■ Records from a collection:
== == ==

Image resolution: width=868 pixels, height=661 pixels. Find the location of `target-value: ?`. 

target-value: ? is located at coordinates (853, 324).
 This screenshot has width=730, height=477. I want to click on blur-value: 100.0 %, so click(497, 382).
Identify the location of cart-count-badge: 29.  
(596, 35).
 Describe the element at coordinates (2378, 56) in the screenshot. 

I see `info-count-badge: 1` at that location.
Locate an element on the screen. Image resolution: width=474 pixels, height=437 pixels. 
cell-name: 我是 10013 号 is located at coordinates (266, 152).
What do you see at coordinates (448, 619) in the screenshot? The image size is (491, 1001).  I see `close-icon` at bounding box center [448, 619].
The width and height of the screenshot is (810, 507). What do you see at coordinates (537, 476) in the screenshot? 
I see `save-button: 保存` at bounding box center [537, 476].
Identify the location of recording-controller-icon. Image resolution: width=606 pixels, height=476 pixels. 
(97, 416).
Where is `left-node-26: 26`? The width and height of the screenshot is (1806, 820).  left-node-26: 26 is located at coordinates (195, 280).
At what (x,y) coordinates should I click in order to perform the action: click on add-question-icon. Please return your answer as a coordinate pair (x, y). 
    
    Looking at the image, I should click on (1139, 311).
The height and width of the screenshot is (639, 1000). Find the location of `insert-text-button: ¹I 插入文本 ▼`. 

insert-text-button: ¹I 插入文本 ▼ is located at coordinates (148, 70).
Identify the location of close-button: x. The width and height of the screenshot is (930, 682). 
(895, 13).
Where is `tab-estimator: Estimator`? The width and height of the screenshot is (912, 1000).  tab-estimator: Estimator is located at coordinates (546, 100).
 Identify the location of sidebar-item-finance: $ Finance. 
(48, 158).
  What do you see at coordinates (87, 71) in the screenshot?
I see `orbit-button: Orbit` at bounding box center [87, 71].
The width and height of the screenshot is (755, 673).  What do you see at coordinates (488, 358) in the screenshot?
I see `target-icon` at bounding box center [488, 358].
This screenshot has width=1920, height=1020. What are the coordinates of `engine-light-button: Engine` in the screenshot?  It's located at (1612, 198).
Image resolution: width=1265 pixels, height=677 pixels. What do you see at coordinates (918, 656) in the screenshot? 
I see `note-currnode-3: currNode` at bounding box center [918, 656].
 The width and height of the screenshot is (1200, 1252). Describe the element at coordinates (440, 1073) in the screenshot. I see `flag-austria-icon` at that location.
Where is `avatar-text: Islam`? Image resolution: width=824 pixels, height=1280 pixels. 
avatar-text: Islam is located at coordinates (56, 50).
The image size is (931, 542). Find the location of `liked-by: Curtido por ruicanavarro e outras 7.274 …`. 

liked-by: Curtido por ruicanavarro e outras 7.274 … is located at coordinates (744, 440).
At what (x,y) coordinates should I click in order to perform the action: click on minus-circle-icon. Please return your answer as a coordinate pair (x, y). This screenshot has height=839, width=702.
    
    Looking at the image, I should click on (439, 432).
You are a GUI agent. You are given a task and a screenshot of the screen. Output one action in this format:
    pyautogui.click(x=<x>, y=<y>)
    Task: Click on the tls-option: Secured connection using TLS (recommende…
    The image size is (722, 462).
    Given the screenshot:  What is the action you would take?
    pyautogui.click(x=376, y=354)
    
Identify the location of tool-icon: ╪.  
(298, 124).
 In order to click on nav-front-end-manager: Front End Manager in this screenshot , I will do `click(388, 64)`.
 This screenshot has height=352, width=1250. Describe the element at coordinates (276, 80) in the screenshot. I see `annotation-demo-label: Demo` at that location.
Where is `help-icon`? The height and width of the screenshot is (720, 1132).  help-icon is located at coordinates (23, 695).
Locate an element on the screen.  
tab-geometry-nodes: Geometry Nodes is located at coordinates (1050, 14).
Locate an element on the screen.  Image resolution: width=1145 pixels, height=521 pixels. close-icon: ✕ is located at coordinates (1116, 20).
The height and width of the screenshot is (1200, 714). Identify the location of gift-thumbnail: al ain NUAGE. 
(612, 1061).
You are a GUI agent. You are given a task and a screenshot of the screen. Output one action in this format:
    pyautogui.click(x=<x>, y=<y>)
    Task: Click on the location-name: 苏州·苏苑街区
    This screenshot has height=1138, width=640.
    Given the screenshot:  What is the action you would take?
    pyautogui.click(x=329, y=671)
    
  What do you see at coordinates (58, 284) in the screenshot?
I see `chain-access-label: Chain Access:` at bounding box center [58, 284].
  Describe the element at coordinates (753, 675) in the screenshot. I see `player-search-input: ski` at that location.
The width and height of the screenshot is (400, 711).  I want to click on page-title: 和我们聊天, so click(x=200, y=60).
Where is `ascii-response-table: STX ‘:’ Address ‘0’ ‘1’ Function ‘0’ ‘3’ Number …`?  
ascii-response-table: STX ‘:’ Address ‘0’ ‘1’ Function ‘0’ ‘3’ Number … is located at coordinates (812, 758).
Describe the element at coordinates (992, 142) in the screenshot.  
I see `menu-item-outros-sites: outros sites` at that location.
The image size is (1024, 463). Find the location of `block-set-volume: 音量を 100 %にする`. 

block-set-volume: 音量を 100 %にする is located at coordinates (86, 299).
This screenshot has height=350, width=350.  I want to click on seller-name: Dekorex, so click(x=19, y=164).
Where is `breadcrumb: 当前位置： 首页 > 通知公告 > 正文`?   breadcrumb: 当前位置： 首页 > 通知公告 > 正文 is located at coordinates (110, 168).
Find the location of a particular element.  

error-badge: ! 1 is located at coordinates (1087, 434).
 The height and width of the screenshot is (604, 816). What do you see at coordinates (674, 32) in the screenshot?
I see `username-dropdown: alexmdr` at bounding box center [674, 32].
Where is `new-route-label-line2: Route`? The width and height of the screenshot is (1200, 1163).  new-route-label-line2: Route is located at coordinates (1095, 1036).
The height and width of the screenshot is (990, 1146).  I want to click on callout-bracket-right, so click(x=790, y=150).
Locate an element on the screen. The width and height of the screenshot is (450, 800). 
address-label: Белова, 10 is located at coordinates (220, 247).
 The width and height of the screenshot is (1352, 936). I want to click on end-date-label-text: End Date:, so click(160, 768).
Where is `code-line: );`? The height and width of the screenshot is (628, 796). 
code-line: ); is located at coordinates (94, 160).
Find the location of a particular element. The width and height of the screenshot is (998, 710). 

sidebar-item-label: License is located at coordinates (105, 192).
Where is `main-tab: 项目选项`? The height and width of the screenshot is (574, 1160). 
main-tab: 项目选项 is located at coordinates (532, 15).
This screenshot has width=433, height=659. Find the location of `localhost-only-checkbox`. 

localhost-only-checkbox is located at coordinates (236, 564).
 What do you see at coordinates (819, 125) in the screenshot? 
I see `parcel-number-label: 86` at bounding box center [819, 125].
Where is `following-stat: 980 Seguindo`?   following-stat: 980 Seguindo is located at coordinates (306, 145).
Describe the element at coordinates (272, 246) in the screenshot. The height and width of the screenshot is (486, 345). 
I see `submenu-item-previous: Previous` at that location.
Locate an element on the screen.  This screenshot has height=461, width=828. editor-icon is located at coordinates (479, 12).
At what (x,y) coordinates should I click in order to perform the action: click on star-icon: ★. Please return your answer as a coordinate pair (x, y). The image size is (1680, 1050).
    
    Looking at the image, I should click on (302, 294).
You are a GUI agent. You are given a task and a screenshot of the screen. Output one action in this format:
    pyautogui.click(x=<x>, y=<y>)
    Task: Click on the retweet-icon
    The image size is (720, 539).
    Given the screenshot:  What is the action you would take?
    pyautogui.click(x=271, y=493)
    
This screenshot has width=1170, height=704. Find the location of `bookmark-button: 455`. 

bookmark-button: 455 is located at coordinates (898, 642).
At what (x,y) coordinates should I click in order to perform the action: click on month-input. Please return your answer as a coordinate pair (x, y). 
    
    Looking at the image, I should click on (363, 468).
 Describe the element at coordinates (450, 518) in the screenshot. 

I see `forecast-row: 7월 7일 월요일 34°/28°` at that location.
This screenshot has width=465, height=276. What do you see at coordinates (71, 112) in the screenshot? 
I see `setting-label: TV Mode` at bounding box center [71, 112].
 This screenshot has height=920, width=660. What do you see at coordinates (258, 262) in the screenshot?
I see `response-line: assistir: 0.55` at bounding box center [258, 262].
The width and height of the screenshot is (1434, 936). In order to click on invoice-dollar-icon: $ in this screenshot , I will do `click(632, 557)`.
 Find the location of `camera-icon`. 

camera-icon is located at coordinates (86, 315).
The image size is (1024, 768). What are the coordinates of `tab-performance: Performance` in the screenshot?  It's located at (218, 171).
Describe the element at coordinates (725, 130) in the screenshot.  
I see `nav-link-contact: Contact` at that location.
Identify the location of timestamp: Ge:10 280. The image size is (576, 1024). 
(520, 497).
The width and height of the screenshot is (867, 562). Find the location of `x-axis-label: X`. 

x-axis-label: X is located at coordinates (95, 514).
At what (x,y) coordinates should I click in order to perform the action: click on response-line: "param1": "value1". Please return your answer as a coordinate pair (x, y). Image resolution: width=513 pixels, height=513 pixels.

== == ==

■ TASK TO COMPLETE: Copy out the listing word for word, from the line containing "Identify the location of tool-icon: ╪." through the line containing "(612, 1061).".

■ RESULT BELOW:
Identify the location of tool-icon: ╪.  
(298, 124).
 In order to click on nav-front-end-manager: Front End Manager in this screenshot , I will do `click(388, 64)`.
 This screenshot has height=352, width=1250. Describe the element at coordinates (276, 80) in the screenshot. I see `annotation-demo-label: Demo` at that location.
Where is `help-icon`? The height and width of the screenshot is (720, 1132).  help-icon is located at coordinates (23, 695).
Locate an element on the screen.  
tab-geometry-nodes: Geometry Nodes is located at coordinates (1050, 14).
Locate an element on the screen.  Image resolution: width=1145 pixels, height=521 pixels. close-icon: ✕ is located at coordinates (1116, 20).
The height and width of the screenshot is (1200, 714). Identify the location of gift-thumbnail: al ain NUAGE. 
(612, 1061).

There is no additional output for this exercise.